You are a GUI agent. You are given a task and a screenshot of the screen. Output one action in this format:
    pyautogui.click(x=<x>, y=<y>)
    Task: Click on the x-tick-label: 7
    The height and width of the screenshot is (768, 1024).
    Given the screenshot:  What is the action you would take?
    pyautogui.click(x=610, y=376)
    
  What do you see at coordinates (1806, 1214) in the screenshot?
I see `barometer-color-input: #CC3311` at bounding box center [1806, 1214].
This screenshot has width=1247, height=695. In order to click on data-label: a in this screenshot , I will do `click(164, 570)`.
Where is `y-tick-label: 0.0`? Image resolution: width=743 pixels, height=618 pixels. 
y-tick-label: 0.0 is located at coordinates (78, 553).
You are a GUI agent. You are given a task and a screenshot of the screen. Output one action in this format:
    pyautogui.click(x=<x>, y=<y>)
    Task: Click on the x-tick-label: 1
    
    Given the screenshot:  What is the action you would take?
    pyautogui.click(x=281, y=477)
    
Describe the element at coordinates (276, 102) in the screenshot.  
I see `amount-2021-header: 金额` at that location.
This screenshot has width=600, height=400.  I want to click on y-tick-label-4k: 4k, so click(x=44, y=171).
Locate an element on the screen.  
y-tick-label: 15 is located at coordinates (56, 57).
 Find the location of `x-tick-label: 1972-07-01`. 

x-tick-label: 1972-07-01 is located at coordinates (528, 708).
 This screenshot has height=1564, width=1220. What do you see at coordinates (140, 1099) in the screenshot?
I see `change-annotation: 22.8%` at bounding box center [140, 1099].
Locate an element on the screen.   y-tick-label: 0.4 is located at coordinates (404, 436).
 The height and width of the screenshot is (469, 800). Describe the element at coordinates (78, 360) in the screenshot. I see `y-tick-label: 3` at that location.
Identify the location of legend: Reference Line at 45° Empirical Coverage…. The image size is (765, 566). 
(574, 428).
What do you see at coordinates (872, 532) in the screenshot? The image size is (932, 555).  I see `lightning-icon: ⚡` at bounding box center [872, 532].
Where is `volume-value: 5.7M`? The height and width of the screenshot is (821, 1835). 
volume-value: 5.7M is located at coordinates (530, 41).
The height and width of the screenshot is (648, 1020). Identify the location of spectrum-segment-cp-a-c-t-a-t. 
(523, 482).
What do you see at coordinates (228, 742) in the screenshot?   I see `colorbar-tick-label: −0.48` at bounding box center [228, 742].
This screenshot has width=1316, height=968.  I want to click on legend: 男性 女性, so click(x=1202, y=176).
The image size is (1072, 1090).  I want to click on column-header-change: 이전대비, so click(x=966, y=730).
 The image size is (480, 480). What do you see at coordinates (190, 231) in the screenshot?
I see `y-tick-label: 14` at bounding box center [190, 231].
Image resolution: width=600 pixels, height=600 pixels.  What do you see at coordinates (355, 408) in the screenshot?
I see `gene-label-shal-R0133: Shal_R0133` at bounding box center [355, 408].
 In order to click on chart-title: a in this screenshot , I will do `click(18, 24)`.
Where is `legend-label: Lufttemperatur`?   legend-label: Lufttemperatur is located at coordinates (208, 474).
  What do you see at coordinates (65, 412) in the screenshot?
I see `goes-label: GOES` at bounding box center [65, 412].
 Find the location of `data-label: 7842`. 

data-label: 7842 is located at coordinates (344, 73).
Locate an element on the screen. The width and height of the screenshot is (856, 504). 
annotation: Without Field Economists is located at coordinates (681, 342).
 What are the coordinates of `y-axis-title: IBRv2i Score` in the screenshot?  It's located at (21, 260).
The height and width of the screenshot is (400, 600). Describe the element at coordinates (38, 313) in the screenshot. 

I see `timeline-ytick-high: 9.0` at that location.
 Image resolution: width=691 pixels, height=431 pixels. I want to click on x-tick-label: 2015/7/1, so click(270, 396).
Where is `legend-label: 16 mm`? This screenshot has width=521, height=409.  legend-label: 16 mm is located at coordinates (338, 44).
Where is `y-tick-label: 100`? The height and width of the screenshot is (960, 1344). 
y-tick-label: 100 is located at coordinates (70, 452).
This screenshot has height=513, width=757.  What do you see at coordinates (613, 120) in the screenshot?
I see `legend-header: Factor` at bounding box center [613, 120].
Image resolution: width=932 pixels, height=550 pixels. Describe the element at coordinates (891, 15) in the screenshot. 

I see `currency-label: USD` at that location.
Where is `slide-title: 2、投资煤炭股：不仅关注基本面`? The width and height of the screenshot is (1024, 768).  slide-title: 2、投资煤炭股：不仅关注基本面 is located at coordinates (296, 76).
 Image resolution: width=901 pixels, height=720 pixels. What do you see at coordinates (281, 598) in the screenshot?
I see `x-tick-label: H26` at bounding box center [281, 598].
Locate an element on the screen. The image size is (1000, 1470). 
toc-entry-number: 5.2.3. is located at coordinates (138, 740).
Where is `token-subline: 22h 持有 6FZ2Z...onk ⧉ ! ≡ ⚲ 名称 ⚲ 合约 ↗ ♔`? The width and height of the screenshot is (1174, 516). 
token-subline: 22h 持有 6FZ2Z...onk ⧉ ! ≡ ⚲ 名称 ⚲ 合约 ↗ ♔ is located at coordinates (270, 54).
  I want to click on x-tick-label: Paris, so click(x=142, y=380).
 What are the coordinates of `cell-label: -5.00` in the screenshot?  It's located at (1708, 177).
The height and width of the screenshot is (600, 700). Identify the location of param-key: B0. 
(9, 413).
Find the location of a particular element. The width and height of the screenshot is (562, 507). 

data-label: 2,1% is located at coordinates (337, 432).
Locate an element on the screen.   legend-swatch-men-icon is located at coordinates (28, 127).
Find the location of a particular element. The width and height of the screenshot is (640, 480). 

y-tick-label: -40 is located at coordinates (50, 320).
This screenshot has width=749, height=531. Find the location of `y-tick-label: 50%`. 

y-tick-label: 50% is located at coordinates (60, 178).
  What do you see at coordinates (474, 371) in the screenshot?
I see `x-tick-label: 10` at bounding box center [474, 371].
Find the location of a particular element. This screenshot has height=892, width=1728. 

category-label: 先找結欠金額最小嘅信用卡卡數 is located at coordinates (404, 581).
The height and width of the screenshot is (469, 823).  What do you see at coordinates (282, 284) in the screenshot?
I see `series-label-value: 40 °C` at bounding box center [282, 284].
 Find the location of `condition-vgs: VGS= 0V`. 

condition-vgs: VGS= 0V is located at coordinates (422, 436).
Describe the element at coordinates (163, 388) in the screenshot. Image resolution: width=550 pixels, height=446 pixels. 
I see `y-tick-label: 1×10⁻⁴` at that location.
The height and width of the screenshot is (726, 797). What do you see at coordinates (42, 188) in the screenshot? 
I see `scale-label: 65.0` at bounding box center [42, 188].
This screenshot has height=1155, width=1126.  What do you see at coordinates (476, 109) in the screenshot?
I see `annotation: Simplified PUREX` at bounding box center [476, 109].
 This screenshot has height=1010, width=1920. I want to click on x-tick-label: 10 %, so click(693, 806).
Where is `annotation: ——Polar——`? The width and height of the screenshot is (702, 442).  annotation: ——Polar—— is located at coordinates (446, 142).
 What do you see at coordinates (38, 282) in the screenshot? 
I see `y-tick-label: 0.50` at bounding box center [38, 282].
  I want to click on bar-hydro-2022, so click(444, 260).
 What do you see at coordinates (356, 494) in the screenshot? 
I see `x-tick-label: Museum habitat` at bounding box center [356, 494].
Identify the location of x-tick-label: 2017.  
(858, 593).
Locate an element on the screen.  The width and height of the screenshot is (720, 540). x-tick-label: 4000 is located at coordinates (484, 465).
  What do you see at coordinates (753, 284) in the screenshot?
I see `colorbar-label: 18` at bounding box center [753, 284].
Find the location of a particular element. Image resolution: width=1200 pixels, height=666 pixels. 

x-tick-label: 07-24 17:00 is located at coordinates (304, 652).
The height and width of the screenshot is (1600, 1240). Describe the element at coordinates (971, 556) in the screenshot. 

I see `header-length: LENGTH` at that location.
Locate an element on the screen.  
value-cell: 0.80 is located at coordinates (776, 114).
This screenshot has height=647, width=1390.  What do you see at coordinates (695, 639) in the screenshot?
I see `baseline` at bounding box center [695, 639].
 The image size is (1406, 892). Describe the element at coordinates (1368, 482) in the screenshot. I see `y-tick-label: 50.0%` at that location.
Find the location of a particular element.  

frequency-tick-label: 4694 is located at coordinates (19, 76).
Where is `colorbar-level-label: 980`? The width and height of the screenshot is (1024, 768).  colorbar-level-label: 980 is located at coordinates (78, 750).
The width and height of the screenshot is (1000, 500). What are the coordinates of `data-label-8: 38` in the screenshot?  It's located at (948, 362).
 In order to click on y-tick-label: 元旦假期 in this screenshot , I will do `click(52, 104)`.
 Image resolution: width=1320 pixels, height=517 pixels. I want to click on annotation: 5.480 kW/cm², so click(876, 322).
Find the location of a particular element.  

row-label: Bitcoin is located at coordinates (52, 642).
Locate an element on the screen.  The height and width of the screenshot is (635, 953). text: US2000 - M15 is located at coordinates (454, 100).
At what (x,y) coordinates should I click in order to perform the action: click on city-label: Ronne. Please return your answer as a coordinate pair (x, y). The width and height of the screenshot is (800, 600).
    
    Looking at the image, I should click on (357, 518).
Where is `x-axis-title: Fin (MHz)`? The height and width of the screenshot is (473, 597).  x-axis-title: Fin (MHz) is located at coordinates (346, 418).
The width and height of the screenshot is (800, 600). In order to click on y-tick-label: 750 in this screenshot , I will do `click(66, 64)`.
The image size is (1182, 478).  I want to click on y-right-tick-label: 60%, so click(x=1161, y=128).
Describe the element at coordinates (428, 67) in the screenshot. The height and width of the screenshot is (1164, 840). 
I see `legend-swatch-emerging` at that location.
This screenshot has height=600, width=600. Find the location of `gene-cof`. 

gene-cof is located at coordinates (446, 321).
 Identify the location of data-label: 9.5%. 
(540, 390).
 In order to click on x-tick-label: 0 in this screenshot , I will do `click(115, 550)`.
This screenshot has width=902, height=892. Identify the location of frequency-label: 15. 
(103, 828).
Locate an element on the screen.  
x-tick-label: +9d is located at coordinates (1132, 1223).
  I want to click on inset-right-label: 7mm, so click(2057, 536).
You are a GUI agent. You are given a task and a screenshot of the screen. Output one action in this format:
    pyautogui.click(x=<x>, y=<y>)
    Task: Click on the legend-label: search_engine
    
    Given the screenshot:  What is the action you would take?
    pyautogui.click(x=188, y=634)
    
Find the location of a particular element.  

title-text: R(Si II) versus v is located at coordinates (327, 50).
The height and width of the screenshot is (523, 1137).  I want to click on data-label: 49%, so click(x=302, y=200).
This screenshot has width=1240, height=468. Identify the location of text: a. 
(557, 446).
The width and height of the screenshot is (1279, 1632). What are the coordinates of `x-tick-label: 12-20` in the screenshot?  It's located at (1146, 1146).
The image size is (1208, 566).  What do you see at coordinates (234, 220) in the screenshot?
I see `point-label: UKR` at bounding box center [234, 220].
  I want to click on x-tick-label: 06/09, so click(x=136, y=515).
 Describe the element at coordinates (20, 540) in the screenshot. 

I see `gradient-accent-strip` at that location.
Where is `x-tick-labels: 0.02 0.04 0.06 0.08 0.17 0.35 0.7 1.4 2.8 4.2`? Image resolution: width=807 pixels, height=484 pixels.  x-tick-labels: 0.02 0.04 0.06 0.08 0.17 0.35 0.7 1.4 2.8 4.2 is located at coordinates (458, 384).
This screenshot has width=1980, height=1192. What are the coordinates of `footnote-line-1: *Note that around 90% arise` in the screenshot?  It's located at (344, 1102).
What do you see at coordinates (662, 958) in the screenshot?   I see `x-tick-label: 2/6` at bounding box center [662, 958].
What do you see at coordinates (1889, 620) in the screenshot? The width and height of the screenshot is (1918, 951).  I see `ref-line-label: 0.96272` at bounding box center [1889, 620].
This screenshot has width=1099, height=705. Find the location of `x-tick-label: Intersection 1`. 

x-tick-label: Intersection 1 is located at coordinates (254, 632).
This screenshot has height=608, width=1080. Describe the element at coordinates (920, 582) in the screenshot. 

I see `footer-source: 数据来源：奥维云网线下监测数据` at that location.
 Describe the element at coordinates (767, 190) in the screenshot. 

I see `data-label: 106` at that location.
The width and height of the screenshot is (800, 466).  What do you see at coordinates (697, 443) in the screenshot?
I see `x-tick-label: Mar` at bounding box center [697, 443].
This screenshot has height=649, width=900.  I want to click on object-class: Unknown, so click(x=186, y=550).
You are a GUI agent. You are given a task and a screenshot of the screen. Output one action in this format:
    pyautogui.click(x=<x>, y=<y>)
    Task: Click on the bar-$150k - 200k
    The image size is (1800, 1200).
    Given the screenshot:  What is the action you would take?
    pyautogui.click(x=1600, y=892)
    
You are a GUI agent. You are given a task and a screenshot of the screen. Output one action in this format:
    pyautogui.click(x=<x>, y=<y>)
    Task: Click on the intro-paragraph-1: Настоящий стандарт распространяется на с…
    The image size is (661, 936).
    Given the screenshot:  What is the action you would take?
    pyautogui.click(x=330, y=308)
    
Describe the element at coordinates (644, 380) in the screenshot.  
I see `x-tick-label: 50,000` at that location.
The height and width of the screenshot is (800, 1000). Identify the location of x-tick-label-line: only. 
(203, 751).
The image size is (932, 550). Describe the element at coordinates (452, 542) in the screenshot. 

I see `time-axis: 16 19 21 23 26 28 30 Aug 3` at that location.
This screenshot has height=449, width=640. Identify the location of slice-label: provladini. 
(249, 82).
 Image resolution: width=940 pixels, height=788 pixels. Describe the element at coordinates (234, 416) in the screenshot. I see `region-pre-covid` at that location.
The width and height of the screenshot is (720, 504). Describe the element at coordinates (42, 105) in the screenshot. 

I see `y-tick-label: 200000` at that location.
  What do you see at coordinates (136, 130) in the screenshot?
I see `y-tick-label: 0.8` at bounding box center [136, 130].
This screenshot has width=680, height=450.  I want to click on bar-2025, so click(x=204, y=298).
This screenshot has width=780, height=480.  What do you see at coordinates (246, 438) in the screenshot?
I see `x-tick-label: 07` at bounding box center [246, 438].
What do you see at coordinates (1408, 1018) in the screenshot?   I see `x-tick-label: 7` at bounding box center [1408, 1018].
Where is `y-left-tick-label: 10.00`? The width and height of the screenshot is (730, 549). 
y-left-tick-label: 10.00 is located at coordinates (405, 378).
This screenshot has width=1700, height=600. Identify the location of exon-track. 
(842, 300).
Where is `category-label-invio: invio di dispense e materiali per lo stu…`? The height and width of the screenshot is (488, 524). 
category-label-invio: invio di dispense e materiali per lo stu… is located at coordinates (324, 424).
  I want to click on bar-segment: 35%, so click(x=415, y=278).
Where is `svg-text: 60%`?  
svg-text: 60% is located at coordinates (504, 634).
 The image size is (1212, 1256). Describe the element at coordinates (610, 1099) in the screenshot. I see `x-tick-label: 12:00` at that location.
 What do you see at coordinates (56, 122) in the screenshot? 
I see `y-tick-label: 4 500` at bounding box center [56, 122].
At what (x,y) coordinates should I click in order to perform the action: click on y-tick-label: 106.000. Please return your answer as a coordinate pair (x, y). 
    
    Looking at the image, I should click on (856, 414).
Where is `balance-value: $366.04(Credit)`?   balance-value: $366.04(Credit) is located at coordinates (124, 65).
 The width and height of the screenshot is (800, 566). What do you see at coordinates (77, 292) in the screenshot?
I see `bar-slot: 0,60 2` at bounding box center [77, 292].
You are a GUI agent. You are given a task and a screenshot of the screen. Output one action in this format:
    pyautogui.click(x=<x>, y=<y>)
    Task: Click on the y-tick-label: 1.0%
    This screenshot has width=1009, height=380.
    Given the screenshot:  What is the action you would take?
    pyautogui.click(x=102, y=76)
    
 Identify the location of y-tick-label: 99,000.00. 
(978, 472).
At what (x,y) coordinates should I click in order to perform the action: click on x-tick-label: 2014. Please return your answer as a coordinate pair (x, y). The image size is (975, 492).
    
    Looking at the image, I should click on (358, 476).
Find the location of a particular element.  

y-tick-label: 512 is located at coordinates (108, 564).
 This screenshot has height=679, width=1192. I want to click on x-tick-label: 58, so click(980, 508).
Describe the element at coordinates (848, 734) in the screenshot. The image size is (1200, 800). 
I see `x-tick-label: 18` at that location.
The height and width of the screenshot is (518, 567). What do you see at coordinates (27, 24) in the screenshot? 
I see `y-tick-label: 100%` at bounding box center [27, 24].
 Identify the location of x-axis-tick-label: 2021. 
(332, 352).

> _Exercise details_: Copy out the records word for word, from the line containing "The height and width of the screenshot is (469, 823)." through the line containing "I want to click on bar-hydro-2022, so", with both lines included.

> _Answer space_:
The height and width of the screenshot is (469, 823).  What do you see at coordinates (282, 284) in the screenshot?
I see `series-label-value: 40 °C` at bounding box center [282, 284].
 Find the location of `condition-vgs: VGS= 0V`. 

condition-vgs: VGS= 0V is located at coordinates (422, 436).
Describe the element at coordinates (163, 388) in the screenshot. Image resolution: width=550 pixels, height=446 pixels. 
I see `y-tick-label: 1×10⁻⁴` at that location.
The height and width of the screenshot is (726, 797). What do you see at coordinates (42, 188) in the screenshot? 
I see `scale-label: 65.0` at bounding box center [42, 188].
This screenshot has height=1155, width=1126.  What do you see at coordinates (476, 109) in the screenshot?
I see `annotation: Simplified PUREX` at bounding box center [476, 109].
 This screenshot has height=1010, width=1920. I want to click on x-tick-label: 10 %, so click(693, 806).
Where is `annotation: ——Polar——`? The width and height of the screenshot is (702, 442).  annotation: ——Polar—— is located at coordinates (446, 142).
 What do you see at coordinates (38, 282) in the screenshot? 
I see `y-tick-label: 0.50` at bounding box center [38, 282].
  I want to click on bar-hydro-2022, so click(444, 260).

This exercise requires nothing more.